** Text shown **

=======

Those early scenes are emblematic of Dan and Blair’s innate understanding of each other; they challenge and call each other out when necessary, whereas Serena and Chuck only encourage them to be their most immature selves. During the slow burn of growing sexual tension in Season 4, Blair points out, “When was the last time you wrote anything? Scribbling ‘D loves S’ all over your journal every night doesn’t count.” An episode later, Dan says, “You do know that ‘powerful woman’ is not actually a career, right?” to which she replies, “And neither is ‘Serena van der Woodsen,’ but ten bucks says that you’ll miss your interview waiting for her yet again.” Dan fires right back, “Ten bucks whatever harebrained scheme you’re cooking up blows up in your face, as per usual.” Both, of course, end up owing each other ten bucks.
Dan isn’t always flailing to keep up, in either witty repartee or in manipulation—in fact, he successfully pulls off vengeance against Blair a number of times, and has his own frequent lapses in ethics. But more importantly, Dan doesn’t need to be on equal footing with Blair when it comes to dastardly plots. While all Chuck and Blair really share is a love of “the game,” Dan comes to understand better than anyone else who Blair actually is as a person, seeing her at her most ambitious and her most vulnerable. Chuck may appreciate her gift for scheming, but Dan pushes her to be honest about who she is at her core, and in return, Blair pushes Dan to confront and ultimately embrace his guilty enjoyment of the elitist Upper East Side milieu he now occupies. “You pretend not to be like us, but you are, to the bone,” she insists at the end of Season 2.
The relationship that finally flourishes in Season 5 isn’t explosive the way Chuck and Blair are, but it’s just as charming and far more aspirational. The stunning openness on Meester’s face when she first tells Dan, “I told Chuck he doesn’t have my heart anymore. I realized it belongs to someone else” shows a purity and unconditional warmth she’s never allowed herself to express to him before; it’s all the more triumphant because of how long it took to get to this moment, as evidenced by her newfound comfort using “Dan” instead of “Humphrey.” It’s the most swoon-worthy moment since Chuck finally told Blair he loved her at the end of Season 2. It’s also followed by a beautiful (if temporary) happily-ever-after moment a couple episodes later, when Dan takes Blair outside the MoMA to live out her princess fantasy one last time, swarmed by adoring fans as she dons a cheap tiara.
That scene, for fans like myself, works pretty well as an alternate ending. In canon, unfortunately, Season 5 ends with Blair inevitably going back to Chuck, a deeply contrived and massively disappointing reversion to “the original plan” akin to Ted and Robin’s inexplicable reconciliation in the How I Met Your Mother finale. (And the less said about their scenes together in Season 6, the better.) In these shows, there’s seemingly a law that whoever locks eyes first is endgame. Dawson’s Creek, for all its faults, was mature enough to move past its original plan, sticking with what actually made sense for the characters six seasons later. Why couldn’t Gossip Girl?

=======

** Extracted records **
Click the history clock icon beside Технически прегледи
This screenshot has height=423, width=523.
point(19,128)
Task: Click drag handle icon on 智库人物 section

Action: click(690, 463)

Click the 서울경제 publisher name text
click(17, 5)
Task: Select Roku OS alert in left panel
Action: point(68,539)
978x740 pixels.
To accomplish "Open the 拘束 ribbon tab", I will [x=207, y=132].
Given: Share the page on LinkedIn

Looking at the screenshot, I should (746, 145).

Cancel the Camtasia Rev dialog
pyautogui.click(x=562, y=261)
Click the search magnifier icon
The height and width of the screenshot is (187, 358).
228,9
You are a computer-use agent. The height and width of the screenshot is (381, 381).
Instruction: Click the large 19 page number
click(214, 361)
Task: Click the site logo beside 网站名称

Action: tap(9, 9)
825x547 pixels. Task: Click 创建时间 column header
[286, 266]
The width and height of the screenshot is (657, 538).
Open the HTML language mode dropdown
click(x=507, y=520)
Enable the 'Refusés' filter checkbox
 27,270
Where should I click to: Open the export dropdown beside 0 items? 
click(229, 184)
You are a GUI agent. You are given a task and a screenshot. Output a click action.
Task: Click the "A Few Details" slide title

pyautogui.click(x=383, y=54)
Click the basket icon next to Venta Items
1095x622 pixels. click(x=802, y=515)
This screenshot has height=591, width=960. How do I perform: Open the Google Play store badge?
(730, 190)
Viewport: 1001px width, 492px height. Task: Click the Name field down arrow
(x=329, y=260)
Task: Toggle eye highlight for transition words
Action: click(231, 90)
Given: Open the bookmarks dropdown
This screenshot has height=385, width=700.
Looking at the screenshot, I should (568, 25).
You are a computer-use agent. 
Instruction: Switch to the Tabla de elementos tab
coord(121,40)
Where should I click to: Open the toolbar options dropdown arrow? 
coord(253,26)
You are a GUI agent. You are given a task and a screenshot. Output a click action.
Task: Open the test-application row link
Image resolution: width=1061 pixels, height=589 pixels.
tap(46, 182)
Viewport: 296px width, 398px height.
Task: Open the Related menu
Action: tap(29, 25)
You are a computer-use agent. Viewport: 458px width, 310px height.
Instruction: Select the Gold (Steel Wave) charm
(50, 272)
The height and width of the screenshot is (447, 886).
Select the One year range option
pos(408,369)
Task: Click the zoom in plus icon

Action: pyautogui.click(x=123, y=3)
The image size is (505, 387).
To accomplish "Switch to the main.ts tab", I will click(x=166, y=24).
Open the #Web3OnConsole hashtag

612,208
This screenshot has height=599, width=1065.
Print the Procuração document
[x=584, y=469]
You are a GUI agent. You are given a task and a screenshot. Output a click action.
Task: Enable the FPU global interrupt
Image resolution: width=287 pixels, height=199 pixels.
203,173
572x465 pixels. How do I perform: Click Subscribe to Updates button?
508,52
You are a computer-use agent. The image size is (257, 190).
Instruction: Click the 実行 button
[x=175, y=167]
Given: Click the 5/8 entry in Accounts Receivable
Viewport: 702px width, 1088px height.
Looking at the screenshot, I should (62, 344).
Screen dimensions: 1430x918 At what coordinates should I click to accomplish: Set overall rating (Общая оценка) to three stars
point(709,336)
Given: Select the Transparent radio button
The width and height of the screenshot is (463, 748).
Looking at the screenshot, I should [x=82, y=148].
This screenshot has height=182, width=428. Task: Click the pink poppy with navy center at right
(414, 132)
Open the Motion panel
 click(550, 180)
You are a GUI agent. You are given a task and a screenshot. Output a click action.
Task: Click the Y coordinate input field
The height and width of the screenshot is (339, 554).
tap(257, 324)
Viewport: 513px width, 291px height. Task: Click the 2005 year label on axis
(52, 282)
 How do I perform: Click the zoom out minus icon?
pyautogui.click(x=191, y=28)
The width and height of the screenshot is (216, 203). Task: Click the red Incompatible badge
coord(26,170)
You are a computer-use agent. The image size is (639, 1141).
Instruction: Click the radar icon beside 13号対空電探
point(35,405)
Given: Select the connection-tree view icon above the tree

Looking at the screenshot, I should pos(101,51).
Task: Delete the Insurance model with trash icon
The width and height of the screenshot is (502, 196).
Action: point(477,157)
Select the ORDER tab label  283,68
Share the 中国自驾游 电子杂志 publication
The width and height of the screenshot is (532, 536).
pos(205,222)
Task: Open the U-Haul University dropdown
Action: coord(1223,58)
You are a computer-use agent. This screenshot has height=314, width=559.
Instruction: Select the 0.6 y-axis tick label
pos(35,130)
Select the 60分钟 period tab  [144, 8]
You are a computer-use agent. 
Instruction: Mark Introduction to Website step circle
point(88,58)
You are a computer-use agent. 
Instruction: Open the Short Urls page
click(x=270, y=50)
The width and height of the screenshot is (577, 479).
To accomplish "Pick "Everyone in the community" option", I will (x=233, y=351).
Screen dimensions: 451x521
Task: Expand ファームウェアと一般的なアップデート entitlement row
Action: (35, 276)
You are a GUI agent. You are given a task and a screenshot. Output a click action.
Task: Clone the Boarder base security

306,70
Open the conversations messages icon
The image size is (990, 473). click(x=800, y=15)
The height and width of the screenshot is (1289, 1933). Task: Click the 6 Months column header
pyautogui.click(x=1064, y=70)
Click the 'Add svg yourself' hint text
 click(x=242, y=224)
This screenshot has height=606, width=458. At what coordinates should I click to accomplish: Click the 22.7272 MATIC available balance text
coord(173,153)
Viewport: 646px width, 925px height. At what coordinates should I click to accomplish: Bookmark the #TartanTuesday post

=======

** Questions **
A - In the text on Dan and Blair, translate this sentence into Spanish: "Both, of course, end up owing each other ten bucks."
B - In the text on Dan and Blair, rewrite the passage starting with "Dan isn’t always" and going on through "insists at the end of Season 2.", changing "vengeance" to "revenge".
C - Shorten the paragraph of the text on Dan and Blair that begins "That scene, for fans like myself", keeping its main facts.

** Solutions below **
A - Ambos, por supuesto, terminan debiéndose diez dólares el uno al otro.

B -
Dan isn’t always flailing to keep up, in either witty repartee or in manipulation—in fact, he successfully pulls off revenge against Blair a number of times, and has his own frequent lapses in ethics. But more importantly, Dan doesn’t need to be on equal footing with Blair when it comes to dastardly plots. While all Chuck and Blair really share is a love of “the game,” Dan comes to understand better than anyone else who Blair actually is as a person, seeing her at her most ambitious and her most vulnerable. Chuck may appreciate her gift for scheming, but Dan pushes her to be honest about who she is at her core, and in return, Blair pushes Dan to confront and ultimately embrace his guilty enjoyment of the elitist Upper East Side milieu he now occupies. “You pretend not to be like us, but you are, to the bone,” she insists at the end of Season 2.

C - For fans like me, that scene works well as an alternate ending. In canon, Season 5 ends with Blair going back to Chuck. This is a contrived, disappointing return to "the original plan," like Ted and Robin's reconciliation in the How I Met Your Mother finale, and their Season 6 scenes are best left unmentioned. These shows seem to follow a law that whoever locks eyes first is endgame. Dawson's Creek moved past its original plan six seasons later to do what made sense for its characters. Why couldn't Gossip Girl?